Task item> The number of lines containing the word "computer" is all you should give; count them in the records below.

Dataset entries:
════
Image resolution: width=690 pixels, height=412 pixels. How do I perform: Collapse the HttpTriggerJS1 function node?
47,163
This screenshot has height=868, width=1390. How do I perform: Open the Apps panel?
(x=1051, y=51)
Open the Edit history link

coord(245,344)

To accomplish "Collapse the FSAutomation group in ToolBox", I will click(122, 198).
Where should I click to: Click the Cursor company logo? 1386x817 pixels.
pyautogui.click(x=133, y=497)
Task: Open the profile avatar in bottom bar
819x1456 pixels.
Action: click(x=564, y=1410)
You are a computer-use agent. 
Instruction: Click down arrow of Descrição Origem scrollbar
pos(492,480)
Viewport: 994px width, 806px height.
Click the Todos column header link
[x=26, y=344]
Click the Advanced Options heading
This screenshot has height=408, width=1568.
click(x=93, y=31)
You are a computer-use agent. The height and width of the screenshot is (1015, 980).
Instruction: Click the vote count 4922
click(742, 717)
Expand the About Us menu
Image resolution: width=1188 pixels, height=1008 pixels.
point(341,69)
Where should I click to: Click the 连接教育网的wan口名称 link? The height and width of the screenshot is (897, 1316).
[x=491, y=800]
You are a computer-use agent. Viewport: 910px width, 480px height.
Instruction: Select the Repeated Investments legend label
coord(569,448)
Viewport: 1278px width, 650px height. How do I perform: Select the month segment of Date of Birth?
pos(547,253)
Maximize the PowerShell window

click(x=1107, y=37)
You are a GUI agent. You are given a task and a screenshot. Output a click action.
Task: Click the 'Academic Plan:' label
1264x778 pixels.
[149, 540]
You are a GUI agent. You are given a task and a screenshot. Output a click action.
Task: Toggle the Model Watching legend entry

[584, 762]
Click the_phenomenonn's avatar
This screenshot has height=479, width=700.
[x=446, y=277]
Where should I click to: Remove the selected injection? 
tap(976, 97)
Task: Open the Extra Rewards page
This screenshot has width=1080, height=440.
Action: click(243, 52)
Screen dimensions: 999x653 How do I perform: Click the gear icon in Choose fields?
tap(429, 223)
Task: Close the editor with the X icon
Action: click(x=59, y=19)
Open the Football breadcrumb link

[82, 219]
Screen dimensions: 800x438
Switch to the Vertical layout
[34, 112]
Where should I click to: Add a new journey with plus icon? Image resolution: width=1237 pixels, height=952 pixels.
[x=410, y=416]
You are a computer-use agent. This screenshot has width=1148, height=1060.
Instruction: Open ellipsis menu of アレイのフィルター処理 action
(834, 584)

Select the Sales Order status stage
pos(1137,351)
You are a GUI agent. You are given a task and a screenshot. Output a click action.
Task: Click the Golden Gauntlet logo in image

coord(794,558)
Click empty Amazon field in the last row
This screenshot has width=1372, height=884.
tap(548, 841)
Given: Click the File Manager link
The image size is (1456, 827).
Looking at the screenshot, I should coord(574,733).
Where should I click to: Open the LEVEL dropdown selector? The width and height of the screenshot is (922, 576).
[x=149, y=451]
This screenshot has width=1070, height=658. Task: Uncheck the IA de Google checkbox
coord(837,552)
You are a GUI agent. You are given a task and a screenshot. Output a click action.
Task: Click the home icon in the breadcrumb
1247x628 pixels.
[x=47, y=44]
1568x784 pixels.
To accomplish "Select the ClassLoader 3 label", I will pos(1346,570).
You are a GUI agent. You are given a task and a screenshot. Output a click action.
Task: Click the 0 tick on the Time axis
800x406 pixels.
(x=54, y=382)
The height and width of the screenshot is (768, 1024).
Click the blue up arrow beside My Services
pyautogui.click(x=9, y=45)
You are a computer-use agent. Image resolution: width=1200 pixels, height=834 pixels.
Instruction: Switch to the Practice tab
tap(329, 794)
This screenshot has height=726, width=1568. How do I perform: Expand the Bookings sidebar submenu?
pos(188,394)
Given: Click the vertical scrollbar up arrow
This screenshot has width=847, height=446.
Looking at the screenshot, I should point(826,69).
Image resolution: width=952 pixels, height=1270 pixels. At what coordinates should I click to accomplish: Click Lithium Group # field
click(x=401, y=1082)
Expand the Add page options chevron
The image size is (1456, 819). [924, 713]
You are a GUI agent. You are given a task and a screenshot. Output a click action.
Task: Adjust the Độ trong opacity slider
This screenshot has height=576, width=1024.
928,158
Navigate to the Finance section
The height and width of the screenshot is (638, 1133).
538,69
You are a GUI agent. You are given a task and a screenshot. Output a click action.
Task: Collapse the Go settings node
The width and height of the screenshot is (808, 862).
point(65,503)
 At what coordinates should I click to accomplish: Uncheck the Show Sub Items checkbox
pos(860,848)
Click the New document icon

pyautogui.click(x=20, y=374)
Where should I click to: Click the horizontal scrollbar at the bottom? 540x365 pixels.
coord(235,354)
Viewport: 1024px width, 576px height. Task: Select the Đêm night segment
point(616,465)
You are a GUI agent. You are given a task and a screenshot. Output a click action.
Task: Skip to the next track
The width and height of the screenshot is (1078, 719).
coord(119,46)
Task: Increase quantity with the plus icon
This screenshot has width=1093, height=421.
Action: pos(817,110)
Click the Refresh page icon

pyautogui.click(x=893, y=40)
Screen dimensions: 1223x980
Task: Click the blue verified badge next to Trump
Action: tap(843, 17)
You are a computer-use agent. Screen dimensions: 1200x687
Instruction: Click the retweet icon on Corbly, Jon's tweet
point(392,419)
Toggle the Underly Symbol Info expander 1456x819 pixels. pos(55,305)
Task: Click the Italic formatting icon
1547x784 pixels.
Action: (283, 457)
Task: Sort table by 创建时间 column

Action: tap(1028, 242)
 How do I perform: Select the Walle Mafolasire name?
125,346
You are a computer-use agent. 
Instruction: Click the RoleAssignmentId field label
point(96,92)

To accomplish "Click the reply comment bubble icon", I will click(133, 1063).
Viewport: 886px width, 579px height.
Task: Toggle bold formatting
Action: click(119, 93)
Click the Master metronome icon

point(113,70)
════
Exercise result> 7